The fireless locomotive is one of the most remarkable and foolproof locomotive designs devised. A locomotive equipped with a large tank or reservoir instead of a boiler and firebox, it carries no fire. This engine was essentially a giant thermos bottle lying on its side with wheels.
This type of locomotive was very desirable for service in plants where cleanliness and the elimination of fire hazards and noise were important. They were quite popular in applications where smoke and cinders could ruin the product, as in textile mills or agricultural processing plants. In those applications where this type of locomotive fits, it was a reliable and economical unit of motive power. Fireless locomotives could be found working in chemical industries, powder plants, paper mills, food plants and electric power plants, wherever a reliable source of steam or compressed air was readily available.

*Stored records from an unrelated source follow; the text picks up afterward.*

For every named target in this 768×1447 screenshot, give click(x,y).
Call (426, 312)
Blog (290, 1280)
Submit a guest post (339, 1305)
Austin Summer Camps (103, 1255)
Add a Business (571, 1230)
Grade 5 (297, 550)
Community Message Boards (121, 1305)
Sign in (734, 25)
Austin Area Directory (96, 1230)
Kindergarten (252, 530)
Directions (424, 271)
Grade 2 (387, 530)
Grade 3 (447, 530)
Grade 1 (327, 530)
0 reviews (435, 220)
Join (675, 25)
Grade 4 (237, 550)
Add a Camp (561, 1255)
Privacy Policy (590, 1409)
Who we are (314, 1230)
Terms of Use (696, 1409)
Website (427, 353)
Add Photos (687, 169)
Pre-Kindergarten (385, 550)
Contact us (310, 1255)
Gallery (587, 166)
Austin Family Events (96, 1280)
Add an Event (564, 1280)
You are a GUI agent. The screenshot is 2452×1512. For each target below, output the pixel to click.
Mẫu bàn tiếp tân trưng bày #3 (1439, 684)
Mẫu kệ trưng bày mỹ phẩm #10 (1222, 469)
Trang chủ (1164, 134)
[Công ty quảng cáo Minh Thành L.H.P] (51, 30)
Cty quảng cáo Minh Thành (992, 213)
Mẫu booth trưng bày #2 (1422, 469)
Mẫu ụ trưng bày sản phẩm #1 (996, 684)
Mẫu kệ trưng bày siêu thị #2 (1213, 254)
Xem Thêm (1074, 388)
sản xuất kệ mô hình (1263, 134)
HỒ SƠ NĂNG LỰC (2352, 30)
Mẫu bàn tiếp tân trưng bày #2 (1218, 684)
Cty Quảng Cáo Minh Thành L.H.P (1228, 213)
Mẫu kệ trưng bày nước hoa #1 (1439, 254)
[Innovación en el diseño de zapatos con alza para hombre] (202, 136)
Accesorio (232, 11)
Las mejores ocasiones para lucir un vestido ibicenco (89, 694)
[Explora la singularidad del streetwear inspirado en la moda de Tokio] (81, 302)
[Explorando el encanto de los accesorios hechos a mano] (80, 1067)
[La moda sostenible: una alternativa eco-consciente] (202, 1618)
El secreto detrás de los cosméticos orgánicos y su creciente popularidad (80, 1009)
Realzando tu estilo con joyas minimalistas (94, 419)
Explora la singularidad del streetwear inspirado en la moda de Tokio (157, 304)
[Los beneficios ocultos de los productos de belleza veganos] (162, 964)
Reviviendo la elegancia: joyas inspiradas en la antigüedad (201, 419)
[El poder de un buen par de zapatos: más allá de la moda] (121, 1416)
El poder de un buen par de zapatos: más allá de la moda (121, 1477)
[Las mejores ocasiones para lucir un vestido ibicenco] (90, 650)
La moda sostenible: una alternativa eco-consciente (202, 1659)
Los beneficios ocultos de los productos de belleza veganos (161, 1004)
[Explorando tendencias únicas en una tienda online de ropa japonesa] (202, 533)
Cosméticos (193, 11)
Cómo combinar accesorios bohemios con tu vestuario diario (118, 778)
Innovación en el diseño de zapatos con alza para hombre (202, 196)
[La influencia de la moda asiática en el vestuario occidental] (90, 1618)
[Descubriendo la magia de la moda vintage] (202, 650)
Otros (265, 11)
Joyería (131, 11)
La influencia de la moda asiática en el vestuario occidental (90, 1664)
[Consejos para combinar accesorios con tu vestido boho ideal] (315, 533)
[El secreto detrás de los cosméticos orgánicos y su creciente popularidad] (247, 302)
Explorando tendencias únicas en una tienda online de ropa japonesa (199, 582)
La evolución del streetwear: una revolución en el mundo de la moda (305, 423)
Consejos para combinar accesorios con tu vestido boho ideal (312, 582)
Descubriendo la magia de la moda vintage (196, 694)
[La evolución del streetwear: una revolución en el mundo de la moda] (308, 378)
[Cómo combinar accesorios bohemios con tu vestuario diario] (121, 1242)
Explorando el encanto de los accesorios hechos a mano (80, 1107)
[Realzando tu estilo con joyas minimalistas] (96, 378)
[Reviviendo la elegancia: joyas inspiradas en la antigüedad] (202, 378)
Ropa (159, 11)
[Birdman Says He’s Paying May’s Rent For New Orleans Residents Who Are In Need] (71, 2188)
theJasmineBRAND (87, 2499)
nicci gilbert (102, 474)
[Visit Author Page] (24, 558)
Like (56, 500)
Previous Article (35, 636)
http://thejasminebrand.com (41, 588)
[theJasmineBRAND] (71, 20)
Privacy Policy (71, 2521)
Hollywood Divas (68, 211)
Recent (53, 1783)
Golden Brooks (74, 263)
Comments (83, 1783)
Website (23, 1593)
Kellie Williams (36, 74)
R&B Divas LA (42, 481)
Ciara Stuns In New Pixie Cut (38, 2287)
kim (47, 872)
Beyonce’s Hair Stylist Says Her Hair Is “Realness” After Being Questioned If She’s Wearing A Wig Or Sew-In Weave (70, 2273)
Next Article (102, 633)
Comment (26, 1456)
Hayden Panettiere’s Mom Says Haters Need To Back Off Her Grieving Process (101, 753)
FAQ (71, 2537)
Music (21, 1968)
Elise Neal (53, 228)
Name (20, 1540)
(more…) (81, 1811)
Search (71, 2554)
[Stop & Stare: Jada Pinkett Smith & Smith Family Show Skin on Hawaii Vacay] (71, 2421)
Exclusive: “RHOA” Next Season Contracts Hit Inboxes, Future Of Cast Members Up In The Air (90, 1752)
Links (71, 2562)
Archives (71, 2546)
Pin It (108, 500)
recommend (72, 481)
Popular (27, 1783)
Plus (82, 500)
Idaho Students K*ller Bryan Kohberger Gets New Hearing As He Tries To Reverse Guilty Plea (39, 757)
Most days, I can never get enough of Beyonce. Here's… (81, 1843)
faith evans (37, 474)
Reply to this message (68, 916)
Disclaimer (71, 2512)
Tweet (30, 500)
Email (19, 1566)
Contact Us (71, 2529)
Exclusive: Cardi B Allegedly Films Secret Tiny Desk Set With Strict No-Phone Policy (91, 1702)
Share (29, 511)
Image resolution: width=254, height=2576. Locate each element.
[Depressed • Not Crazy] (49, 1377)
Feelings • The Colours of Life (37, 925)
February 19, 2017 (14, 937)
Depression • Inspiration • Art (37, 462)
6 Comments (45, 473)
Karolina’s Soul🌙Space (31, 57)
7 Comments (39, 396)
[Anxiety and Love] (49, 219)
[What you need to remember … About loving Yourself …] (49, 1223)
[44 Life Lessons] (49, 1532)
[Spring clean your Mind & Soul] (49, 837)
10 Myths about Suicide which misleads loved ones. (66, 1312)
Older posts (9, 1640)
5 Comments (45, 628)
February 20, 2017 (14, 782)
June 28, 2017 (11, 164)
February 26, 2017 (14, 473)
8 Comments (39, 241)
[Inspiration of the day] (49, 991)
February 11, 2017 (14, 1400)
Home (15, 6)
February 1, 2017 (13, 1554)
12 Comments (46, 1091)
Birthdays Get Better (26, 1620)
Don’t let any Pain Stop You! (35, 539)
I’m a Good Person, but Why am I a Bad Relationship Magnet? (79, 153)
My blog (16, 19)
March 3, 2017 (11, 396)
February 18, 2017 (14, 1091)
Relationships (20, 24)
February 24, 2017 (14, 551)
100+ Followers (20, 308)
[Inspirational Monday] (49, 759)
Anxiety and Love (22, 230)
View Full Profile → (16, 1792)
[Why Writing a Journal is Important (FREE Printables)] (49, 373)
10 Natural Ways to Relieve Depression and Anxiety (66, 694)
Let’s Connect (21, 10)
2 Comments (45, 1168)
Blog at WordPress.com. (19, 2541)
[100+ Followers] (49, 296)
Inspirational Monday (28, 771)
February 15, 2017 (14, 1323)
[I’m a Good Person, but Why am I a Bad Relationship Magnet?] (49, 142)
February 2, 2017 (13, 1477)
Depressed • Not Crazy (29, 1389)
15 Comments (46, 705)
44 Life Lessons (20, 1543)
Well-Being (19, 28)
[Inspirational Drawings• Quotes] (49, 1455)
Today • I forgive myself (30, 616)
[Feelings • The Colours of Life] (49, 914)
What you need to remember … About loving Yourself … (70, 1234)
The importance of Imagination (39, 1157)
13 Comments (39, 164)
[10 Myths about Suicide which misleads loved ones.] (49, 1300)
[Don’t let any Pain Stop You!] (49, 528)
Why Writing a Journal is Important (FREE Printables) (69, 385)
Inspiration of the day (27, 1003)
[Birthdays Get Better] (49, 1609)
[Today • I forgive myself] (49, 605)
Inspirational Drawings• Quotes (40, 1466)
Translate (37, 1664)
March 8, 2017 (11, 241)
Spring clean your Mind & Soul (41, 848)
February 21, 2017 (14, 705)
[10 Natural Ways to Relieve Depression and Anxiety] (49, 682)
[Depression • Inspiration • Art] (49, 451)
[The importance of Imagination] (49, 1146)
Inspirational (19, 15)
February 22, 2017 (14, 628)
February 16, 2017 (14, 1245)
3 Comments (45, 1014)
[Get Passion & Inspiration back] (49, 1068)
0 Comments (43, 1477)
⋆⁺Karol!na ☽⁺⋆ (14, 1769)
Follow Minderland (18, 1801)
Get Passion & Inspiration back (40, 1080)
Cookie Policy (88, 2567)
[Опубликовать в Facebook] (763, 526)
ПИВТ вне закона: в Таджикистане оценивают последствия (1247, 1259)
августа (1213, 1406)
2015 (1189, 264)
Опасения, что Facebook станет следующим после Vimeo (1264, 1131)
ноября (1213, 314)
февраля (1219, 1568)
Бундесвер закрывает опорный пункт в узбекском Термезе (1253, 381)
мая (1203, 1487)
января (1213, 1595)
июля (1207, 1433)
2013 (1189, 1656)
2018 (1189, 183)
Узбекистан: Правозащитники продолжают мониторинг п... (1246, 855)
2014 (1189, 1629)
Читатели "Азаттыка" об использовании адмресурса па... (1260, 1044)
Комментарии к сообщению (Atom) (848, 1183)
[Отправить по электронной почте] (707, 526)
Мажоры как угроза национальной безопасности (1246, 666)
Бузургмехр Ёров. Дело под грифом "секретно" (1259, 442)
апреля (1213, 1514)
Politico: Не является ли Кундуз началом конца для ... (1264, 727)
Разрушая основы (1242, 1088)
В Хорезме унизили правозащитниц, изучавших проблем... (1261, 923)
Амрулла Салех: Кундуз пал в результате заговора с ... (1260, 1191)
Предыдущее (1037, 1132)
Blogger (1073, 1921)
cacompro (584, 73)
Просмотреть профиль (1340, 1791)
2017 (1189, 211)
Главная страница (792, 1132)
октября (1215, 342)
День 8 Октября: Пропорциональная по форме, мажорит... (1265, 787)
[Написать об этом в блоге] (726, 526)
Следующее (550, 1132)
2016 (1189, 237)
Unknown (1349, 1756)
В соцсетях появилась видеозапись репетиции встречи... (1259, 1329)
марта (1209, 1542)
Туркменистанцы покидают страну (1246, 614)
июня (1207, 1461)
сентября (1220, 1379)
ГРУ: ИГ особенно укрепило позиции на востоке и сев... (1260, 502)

Before the perfection of electric street traction in the 1880s, American city railways tried many exotic forms of power in an effort to displace horse-propelled cars. In the 1870s the Crescent City Railway of New Orleans tried some steam storage motors built in Paterson, N.J., by Theodore Scheffler in 1876. These locomotives were fireless and obtained a “charge†of steam from a stationary boiler house. Fireless locomotives were extensively used In Europe long before their introduction in this country. The first European-built fireless was brought to the U.S. in 1913.